> About this exercise
In the listing below, find the line with "Screen dimensions: 800x600" and the line with "Given: Check Add instance to placement group", then return them and every line between them exactly, minus the pictures.

> Records for the task
-.-.-
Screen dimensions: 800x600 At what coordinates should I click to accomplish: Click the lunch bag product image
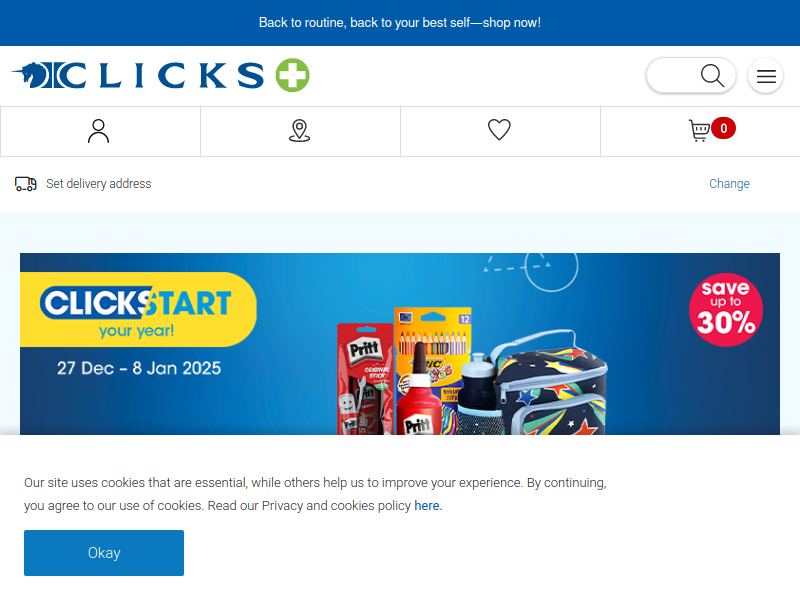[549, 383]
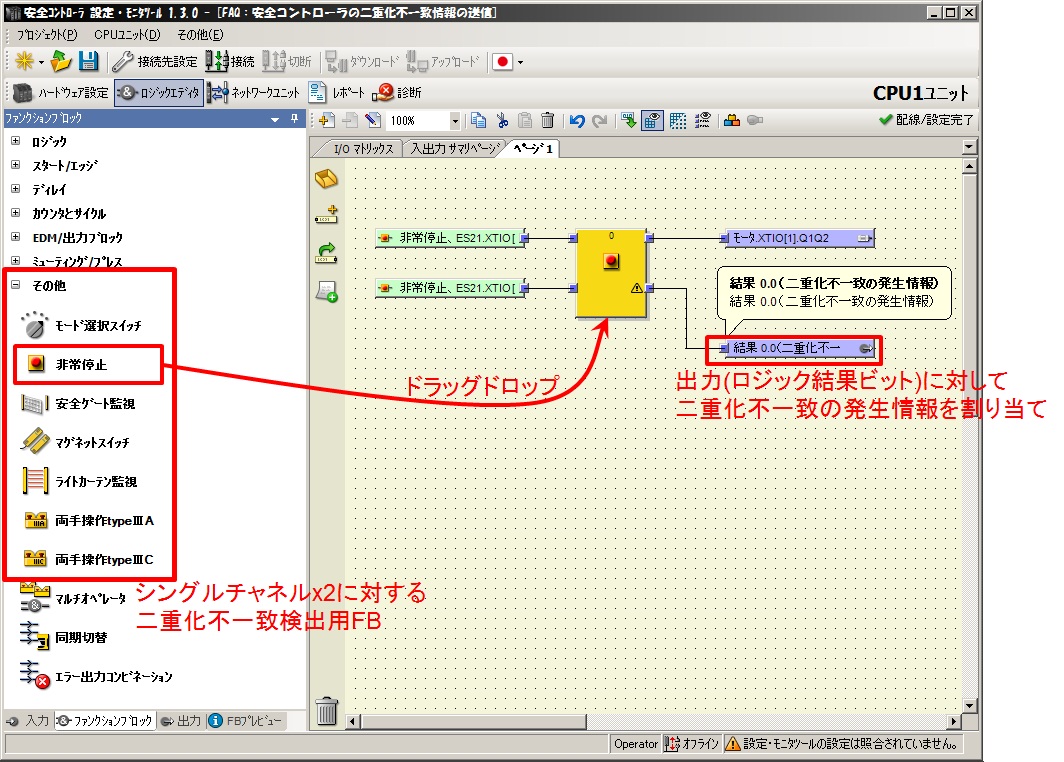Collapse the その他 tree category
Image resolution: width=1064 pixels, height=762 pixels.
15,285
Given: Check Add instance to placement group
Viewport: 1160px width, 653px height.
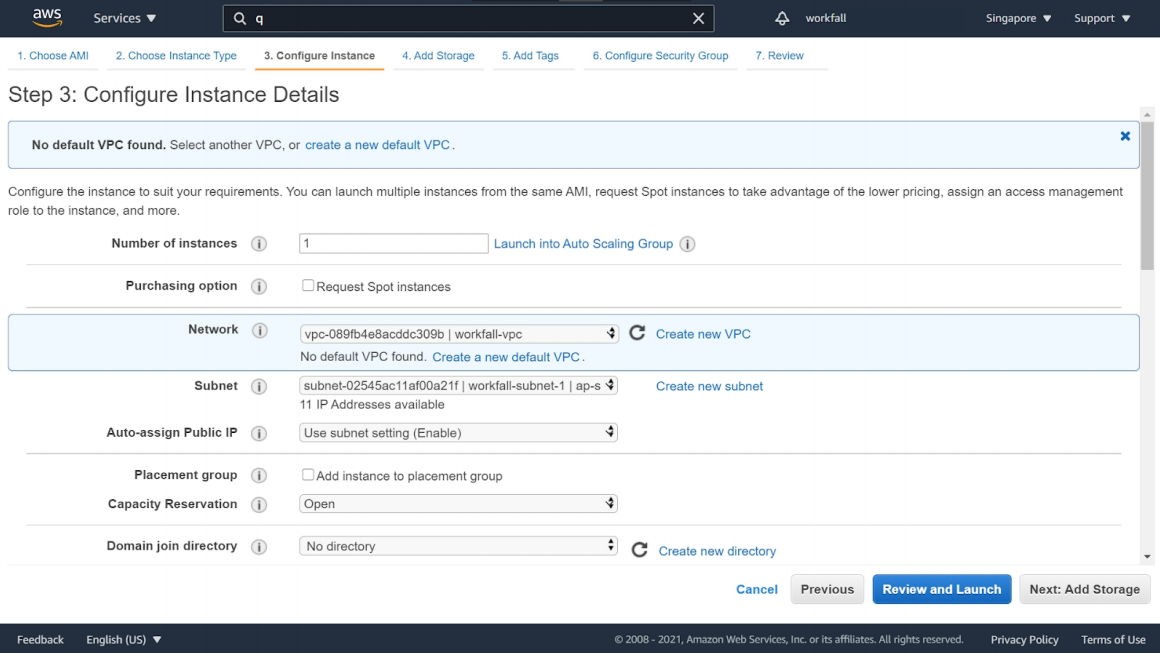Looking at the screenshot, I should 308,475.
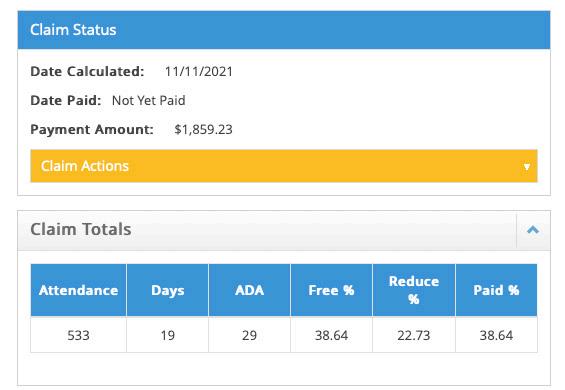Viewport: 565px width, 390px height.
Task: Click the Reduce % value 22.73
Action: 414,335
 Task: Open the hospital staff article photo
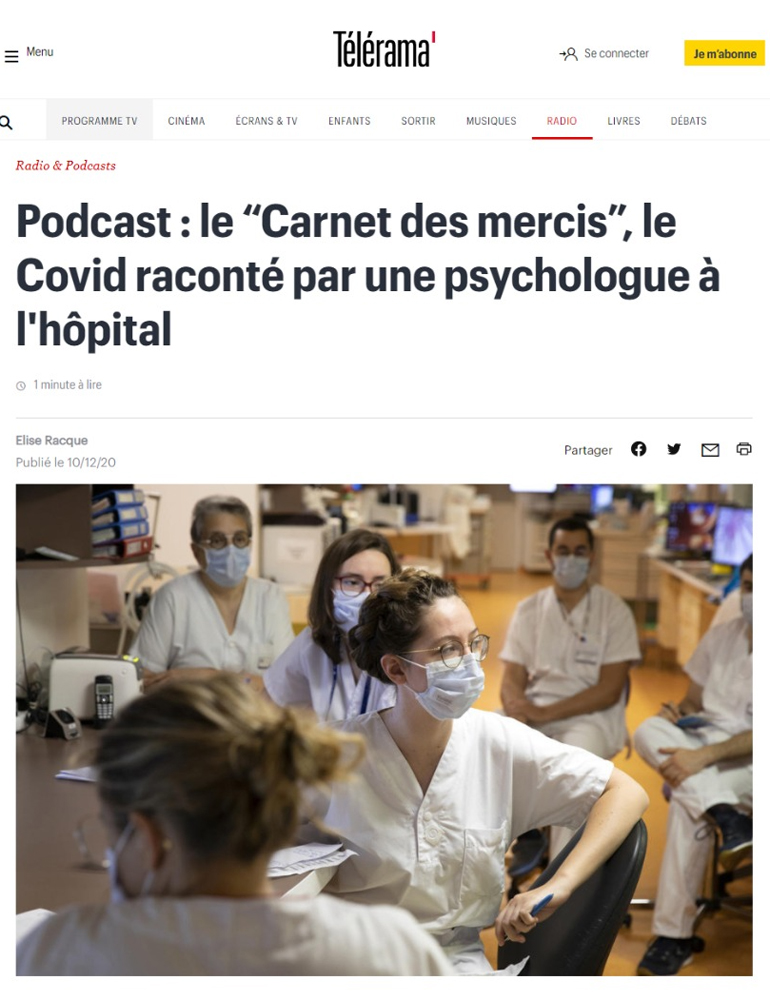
-.-.-
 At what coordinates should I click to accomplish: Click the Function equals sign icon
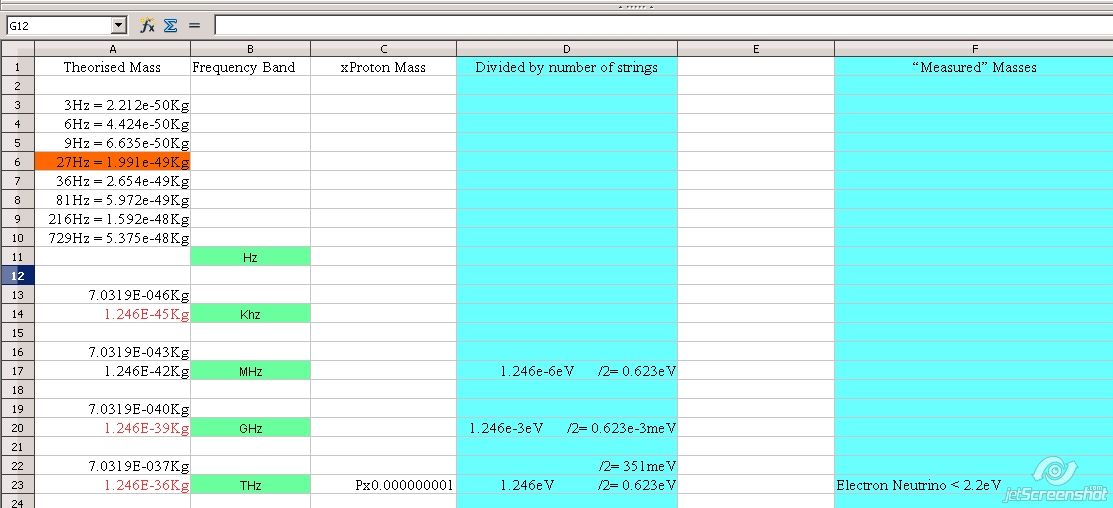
-.-.-
> Task solution
Screen dimensions: 800x600 At what coordinates should I click to accomplish: Click the lunch bag product image
[549, 383]
Collapse the その他 tree category
Image resolution: width=1064 pixels, height=762 pixels.
15,285
Given: Check Add instance to placement group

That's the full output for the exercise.